Material for this exercise:
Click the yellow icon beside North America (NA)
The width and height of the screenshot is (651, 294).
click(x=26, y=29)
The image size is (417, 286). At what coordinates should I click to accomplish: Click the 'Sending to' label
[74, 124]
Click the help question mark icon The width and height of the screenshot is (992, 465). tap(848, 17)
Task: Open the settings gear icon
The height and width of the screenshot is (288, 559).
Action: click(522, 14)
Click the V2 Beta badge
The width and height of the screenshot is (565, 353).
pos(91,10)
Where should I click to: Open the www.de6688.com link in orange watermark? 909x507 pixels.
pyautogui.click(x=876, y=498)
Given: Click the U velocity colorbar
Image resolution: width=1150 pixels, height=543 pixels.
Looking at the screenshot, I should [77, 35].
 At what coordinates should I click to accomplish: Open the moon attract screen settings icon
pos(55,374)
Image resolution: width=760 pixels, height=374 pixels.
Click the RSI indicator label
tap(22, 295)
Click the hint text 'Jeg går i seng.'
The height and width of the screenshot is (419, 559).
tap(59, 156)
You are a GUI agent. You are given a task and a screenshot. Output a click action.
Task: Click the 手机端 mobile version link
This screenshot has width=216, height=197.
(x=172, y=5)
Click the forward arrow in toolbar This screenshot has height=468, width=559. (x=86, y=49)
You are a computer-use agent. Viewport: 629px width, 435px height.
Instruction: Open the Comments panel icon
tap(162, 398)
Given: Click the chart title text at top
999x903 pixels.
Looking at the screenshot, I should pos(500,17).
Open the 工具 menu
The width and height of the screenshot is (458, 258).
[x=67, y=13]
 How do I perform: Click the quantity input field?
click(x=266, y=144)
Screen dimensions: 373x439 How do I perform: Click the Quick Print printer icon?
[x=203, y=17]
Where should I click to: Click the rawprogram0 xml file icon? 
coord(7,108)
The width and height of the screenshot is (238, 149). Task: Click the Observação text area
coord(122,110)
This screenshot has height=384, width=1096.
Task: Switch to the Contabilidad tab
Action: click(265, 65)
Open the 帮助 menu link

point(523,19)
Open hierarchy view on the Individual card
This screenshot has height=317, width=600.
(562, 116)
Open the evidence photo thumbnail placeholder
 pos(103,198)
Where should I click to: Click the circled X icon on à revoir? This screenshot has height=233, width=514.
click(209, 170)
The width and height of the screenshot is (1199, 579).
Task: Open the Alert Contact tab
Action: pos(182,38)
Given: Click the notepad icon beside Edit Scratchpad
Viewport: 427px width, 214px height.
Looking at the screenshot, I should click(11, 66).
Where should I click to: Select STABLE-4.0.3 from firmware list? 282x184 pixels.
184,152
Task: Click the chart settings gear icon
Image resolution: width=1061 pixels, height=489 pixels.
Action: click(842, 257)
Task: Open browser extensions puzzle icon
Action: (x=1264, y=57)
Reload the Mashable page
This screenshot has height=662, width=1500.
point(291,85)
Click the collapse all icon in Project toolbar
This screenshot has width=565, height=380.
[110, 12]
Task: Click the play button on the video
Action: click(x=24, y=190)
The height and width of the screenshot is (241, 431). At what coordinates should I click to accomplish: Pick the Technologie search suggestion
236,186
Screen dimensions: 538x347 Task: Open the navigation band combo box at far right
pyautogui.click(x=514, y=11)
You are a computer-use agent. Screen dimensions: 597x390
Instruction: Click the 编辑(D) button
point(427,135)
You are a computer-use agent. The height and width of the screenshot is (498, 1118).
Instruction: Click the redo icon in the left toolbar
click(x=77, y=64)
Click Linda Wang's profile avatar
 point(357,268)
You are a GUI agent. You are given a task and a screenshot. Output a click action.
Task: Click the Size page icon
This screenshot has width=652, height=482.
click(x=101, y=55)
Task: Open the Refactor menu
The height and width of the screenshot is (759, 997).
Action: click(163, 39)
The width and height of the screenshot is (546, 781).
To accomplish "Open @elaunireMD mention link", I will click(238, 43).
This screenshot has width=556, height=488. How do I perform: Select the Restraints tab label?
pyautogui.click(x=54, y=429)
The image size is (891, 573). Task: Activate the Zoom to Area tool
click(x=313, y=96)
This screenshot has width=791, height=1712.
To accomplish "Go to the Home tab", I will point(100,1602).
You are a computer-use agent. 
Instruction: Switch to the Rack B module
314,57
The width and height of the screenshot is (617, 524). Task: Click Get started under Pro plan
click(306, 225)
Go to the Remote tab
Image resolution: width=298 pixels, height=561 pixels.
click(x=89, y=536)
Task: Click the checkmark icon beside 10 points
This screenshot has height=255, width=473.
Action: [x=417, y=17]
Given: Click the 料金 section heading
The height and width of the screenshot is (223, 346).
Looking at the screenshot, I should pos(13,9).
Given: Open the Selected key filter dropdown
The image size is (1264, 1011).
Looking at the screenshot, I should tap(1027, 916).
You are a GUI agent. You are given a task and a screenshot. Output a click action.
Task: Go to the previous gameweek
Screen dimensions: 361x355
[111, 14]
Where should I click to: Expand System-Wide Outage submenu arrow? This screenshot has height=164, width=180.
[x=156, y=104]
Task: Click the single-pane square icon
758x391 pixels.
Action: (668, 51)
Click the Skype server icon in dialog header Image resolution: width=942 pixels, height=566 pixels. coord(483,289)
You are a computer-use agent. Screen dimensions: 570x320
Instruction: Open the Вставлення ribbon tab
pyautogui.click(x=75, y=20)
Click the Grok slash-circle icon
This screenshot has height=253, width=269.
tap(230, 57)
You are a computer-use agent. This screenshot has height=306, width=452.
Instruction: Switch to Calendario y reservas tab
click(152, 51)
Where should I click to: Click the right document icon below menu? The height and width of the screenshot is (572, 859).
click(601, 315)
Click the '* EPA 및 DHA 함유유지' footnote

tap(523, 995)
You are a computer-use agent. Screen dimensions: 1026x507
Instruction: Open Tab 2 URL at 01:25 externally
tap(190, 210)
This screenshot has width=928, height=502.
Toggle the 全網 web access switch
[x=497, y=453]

About this task:
Your task is to output the full set of records exactly as presented.

Response for this exercise:
Click the yellow icon beside North America (NA)
The width and height of the screenshot is (651, 294).
click(x=26, y=29)
The image size is (417, 286). At what coordinates should I click to accomplish: Click the 'Sending to' label
[74, 124]
Click the help question mark icon The width and height of the screenshot is (992, 465). tap(848, 17)
Task: Open the settings gear icon
The height and width of the screenshot is (288, 559).
Action: click(522, 14)
Click the V2 Beta badge
The width and height of the screenshot is (565, 353).
pos(91,10)
Where should I click to: Open the www.de6688.com link in orange watermark? 909x507 pixels.
pyautogui.click(x=876, y=498)
Given: Click the U velocity colorbar
Image resolution: width=1150 pixels, height=543 pixels.
Looking at the screenshot, I should [77, 35].
 At what coordinates should I click to accomplish: Open the moon attract screen settings icon
pos(55,374)
Image resolution: width=760 pixels, height=374 pixels.
Click the RSI indicator label
tap(22, 295)
Click the hint text 'Jeg går i seng.'
The height and width of the screenshot is (419, 559).
tap(59, 156)
You are a GUI agent. You are given a task and a screenshot. Output a click action.
Task: Click the 手机端 mobile version link
This screenshot has width=216, height=197.
(x=172, y=5)
Click the forward arrow in toolbar This screenshot has height=468, width=559. (x=86, y=49)
You are a computer-use agent. Viewport: 629px width, 435px height.
Instruction: Open the Comments panel icon
tap(162, 398)
Given: Click the chart title text at top
999x903 pixels.
Looking at the screenshot, I should pos(500,17).
Open the 工具 menu
The width and height of the screenshot is (458, 258).
[x=67, y=13]
 How do I perform: Click the quantity input field?
click(x=266, y=144)
Screen dimensions: 373x439 How do I perform: Click the Quick Print printer icon?
[x=203, y=17]
Where should I click to: Click the rawprogram0 xml file icon? 
coord(7,108)
The width and height of the screenshot is (238, 149). Task: Click the Observação text area
coord(122,110)
This screenshot has height=384, width=1096.
Task: Switch to the Contabilidad tab
Action: click(265, 65)
Open the 帮助 menu link

point(523,19)
Open hierarchy view on the Individual card
This screenshot has height=317, width=600.
(562, 116)
Open the evidence photo thumbnail placeholder
 pos(103,198)
Where should I click to: Click the circled X icon on à revoir? This screenshot has height=233, width=514.
click(209, 170)
The width and height of the screenshot is (1199, 579).
Task: Open the Alert Contact tab
Action: pos(182,38)
Given: Click the notepad icon beside Edit Scratchpad
Viewport: 427px width, 214px height.
Looking at the screenshot, I should click(11, 66).
Where should I click to: Select STABLE-4.0.3 from firmware list? 282x184 pixels.
184,152
Task: Click the chart settings gear icon
Image resolution: width=1061 pixels, height=489 pixels.
Action: click(842, 257)
Task: Open browser extensions puzzle icon
Action: (x=1264, y=57)
Reload the Mashable page
This screenshot has height=662, width=1500.
point(291,85)
Click the collapse all icon in Project toolbar
This screenshot has width=565, height=380.
[110, 12]
Task: Click the play button on the video
Action: click(x=24, y=190)
The height and width of the screenshot is (241, 431). At what coordinates should I click to accomplish: Pick the Technologie search suggestion
236,186
Screen dimensions: 538x347 Task: Open the navigation band combo box at far right
pyautogui.click(x=514, y=11)
You are a computer-use agent. Screen dimensions: 597x390
Instruction: Click the 编辑(D) button
point(427,135)
You are a computer-use agent. The height and width of the screenshot is (498, 1118).
Instruction: Click the redo icon in the left toolbar
click(x=77, y=64)
Click Linda Wang's profile avatar
 point(357,268)
You are a GUI agent. You are given a task and a screenshot. Output a click action.
Task: Click the Size page icon
This screenshot has width=652, height=482.
click(x=101, y=55)
Task: Open the Refactor menu
The height and width of the screenshot is (759, 997).
Action: click(163, 39)
The width and height of the screenshot is (546, 781).
To accomplish "Open @elaunireMD mention link", I will click(238, 43).
This screenshot has width=556, height=488. How do I perform: Select the Restraints tab label?
pyautogui.click(x=54, y=429)
The image size is (891, 573). Task: Activate the Zoom to Area tool
click(x=313, y=96)
This screenshot has width=791, height=1712.
To accomplish "Go to the Home tab", I will point(100,1602).
You are a computer-use agent. 
Instruction: Switch to the Rack B module
314,57
The width and height of the screenshot is (617, 524). Task: Click Get started under Pro plan
click(306, 225)
Go to the Remote tab
Image resolution: width=298 pixels, height=561 pixels.
click(x=89, y=536)
Task: Click the checkmark icon beside 10 points
This screenshot has height=255, width=473.
Action: [x=417, y=17]
Given: Click the 料金 section heading
The height and width of the screenshot is (223, 346).
Looking at the screenshot, I should pos(13,9).
Given: Open the Selected key filter dropdown
The image size is (1264, 1011).
Looking at the screenshot, I should tap(1027, 916).
You are a GUI agent. You are given a task and a screenshot. Output a click action.
Task: Go to the previous gameweek
Screen dimensions: 361x355
[111, 14]
Where should I click to: Expand System-Wide Outage submenu arrow? This screenshot has height=164, width=180.
[x=156, y=104]
Task: Click the single-pane square icon
758x391 pixels.
Action: (668, 51)
Click the Skype server icon in dialog header Image resolution: width=942 pixels, height=566 pixels. coord(483,289)
You are a computer-use agent. Screen dimensions: 570x320
Instruction: Open the Вставлення ribbon tab
pyautogui.click(x=75, y=20)
Click the Grok slash-circle icon
This screenshot has height=253, width=269.
tap(230, 57)
You are a computer-use agent. This screenshot has height=306, width=452.
Instruction: Switch to Calendario y reservas tab
click(152, 51)
Where should I click to: Click the right document icon below menu? The height and width of the screenshot is (572, 859).
click(601, 315)
Click the '* EPA 및 DHA 함유유지' footnote

tap(523, 995)
You are a computer-use agent. Screen dimensions: 1026x507
Instruction: Open Tab 2 URL at 01:25 externally
tap(190, 210)
This screenshot has width=928, height=502.
Toggle the 全網 web access switch
[x=497, y=453]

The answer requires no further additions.